Q-Q Plot: The residuals deviate from the diagonal line, particularly in the tails, suggesting the residuals are not normally distributed. This violates a key assumption of linear regression.
Scale-Location Plot: The spread of residuals increases as the fitted values increase, indicating heteroscedasticity (non-constant variance). This violates another key regression assumption.
Residuals vs. Leverage Plot: Points with high leverage and Cook’s distance indicate the presence of potential outliers or influential data points that could unduly affect the model. Analysis of Issues
Goal: Identify clusters of songs with similar features to guide genre/attribute-based promotion strategies. Uses k-means clustering to group songs by their audio features.

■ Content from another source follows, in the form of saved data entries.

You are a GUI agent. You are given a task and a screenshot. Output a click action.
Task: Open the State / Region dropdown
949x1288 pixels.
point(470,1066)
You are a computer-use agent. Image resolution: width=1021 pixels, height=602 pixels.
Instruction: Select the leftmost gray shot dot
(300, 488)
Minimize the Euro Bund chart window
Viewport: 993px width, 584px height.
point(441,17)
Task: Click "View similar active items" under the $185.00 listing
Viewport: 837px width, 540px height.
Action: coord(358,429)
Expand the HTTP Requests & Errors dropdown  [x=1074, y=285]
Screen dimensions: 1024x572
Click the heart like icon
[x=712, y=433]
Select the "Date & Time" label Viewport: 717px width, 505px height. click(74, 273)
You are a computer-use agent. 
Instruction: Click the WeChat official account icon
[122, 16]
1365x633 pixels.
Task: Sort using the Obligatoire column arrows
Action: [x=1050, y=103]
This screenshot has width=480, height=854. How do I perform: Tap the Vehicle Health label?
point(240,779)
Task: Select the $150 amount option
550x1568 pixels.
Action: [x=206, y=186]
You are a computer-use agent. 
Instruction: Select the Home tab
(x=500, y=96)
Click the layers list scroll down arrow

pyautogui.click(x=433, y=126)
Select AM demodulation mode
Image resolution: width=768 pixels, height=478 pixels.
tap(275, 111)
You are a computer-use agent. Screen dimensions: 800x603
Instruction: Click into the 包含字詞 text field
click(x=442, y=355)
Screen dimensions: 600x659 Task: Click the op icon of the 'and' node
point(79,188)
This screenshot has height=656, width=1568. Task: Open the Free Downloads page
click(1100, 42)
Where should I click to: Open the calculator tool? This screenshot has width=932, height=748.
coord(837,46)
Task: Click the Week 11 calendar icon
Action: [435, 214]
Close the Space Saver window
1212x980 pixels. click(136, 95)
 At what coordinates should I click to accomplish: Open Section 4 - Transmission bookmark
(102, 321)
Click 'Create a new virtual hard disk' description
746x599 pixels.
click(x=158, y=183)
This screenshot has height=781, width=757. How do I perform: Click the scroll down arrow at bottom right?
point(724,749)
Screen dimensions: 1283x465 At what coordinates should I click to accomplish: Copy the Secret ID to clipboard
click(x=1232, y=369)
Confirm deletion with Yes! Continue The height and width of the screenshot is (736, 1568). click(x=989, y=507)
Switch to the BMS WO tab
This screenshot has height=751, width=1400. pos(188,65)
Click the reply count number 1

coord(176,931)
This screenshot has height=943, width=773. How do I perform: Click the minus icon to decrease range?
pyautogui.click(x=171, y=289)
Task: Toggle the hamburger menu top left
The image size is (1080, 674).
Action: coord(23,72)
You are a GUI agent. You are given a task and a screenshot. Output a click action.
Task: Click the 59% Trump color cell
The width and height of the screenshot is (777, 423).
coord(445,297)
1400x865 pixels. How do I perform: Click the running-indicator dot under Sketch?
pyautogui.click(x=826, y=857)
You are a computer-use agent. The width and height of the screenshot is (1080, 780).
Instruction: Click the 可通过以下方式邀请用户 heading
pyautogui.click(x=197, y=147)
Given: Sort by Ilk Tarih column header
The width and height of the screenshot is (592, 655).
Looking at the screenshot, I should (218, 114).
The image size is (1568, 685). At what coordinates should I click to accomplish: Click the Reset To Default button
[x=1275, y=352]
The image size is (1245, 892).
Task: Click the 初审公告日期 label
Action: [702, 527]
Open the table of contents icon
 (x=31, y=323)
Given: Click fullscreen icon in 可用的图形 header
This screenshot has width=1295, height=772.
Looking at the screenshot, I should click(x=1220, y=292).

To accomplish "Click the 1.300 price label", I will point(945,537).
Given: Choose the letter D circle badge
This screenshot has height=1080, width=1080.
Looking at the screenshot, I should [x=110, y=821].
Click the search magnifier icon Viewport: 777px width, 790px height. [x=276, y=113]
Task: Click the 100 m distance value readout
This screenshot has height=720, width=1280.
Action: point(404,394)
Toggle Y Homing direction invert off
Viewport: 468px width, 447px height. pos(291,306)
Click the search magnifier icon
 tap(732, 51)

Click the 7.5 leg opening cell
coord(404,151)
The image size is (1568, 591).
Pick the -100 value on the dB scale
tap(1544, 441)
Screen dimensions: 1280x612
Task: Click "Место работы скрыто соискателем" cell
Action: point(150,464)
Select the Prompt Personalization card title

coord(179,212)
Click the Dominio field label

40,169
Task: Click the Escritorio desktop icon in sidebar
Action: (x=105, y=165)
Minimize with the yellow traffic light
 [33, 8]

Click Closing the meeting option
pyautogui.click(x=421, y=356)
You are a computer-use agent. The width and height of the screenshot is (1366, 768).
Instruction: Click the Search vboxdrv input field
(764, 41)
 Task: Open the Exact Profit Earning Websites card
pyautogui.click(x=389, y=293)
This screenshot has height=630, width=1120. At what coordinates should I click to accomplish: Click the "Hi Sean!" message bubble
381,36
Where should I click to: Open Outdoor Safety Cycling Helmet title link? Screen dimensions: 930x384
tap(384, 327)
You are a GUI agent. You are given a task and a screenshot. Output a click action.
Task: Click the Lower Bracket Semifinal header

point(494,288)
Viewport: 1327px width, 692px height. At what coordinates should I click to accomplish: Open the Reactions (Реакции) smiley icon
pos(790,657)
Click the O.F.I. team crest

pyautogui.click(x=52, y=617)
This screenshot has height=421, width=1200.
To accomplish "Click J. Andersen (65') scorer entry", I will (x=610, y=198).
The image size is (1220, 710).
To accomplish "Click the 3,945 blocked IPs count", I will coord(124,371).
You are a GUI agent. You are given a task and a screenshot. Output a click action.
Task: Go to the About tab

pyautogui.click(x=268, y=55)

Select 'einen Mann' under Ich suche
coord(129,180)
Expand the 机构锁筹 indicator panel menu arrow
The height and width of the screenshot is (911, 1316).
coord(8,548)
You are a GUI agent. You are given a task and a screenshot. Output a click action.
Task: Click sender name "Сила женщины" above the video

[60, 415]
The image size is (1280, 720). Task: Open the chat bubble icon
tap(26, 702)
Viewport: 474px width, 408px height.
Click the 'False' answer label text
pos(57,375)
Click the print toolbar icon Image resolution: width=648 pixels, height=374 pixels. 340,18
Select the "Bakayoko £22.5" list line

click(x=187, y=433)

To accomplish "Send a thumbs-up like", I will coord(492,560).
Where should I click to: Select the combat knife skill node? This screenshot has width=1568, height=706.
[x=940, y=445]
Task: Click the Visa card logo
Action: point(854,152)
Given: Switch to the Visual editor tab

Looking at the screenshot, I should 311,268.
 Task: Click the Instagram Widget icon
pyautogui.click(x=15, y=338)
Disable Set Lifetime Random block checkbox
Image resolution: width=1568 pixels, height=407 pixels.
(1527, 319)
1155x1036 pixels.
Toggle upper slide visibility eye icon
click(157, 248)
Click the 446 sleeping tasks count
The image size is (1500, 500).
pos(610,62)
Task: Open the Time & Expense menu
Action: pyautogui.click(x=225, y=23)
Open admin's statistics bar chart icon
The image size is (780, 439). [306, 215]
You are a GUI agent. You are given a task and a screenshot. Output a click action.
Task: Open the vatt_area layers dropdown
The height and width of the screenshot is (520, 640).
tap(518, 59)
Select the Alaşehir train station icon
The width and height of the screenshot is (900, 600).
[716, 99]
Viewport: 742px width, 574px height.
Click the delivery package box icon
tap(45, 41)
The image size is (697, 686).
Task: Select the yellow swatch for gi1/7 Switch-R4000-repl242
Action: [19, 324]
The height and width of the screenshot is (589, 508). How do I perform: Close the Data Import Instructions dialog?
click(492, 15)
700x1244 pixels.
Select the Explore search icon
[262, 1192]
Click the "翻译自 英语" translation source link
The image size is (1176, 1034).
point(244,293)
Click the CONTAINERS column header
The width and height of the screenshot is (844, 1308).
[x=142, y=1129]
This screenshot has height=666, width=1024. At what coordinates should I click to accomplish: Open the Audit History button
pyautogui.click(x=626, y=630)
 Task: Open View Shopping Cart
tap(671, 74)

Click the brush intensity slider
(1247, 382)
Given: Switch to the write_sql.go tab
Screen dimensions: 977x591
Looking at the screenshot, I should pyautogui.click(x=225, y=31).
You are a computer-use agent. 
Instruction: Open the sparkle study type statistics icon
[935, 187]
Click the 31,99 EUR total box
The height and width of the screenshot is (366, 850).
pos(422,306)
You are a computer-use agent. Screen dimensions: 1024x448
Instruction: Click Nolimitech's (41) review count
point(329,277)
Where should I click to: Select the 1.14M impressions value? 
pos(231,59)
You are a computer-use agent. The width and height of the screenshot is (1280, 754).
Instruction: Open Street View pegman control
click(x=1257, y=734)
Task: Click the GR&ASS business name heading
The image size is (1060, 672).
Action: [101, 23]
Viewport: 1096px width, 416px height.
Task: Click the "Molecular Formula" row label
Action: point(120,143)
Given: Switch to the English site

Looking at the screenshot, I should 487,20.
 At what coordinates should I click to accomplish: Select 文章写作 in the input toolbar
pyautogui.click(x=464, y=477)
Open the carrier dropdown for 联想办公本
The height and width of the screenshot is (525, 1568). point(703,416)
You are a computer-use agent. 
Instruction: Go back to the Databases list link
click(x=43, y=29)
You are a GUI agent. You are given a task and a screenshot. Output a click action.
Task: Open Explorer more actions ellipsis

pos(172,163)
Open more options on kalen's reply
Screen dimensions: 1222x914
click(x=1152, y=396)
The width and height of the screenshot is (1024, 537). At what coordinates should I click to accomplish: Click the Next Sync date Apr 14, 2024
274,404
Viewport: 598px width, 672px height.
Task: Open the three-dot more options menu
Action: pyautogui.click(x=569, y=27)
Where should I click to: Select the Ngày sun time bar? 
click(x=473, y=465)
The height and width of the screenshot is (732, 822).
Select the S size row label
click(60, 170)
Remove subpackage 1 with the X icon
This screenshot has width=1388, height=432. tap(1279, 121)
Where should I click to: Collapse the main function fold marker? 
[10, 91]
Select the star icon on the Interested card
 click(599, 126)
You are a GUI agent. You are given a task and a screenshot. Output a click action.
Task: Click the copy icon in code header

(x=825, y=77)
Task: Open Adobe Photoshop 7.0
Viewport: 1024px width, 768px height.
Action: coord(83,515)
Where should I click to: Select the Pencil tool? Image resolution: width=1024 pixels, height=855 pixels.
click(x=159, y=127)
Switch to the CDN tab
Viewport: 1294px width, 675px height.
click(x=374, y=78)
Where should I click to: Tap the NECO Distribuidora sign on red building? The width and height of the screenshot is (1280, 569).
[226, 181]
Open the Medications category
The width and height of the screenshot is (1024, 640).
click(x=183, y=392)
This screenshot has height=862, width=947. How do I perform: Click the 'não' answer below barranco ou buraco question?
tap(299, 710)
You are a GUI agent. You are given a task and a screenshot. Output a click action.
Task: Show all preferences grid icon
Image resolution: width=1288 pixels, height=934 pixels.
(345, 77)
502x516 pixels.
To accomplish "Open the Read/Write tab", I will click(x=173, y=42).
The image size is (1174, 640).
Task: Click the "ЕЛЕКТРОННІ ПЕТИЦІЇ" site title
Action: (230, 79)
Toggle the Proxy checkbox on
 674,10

# Prepare data for clustering
clustering_data <- spotify_songs %>%
select(danceability, energy, loudness, tempo, valence, instrumentalness) %>%
scale() # Scale the data for clustering
# Apply k-means clustering
set.seed(123) # For reproducibility
kmeans_result <- kmeans(clustering_data, centers = 3) # Choose 3 clusters
# Add cluster assignments to the dataset
spotify_songs$cluster <- as.factor(kmeans_result$cluster)
# Visualize clusters using ggplot2
ggplot(spotify_songs, aes(x = danceability, y = energy, color = cluster)) +
geom_point(alpha = 0.6) +
labs(title = "K-means Clustering of Spotify Songs", x = "Danceability", y = "Energy") +
theme_minimal()
Output Interpretation The scatter plot shows the clustering of Spotify songs based on the danceability and energy features, with clusters visually differentiated by color.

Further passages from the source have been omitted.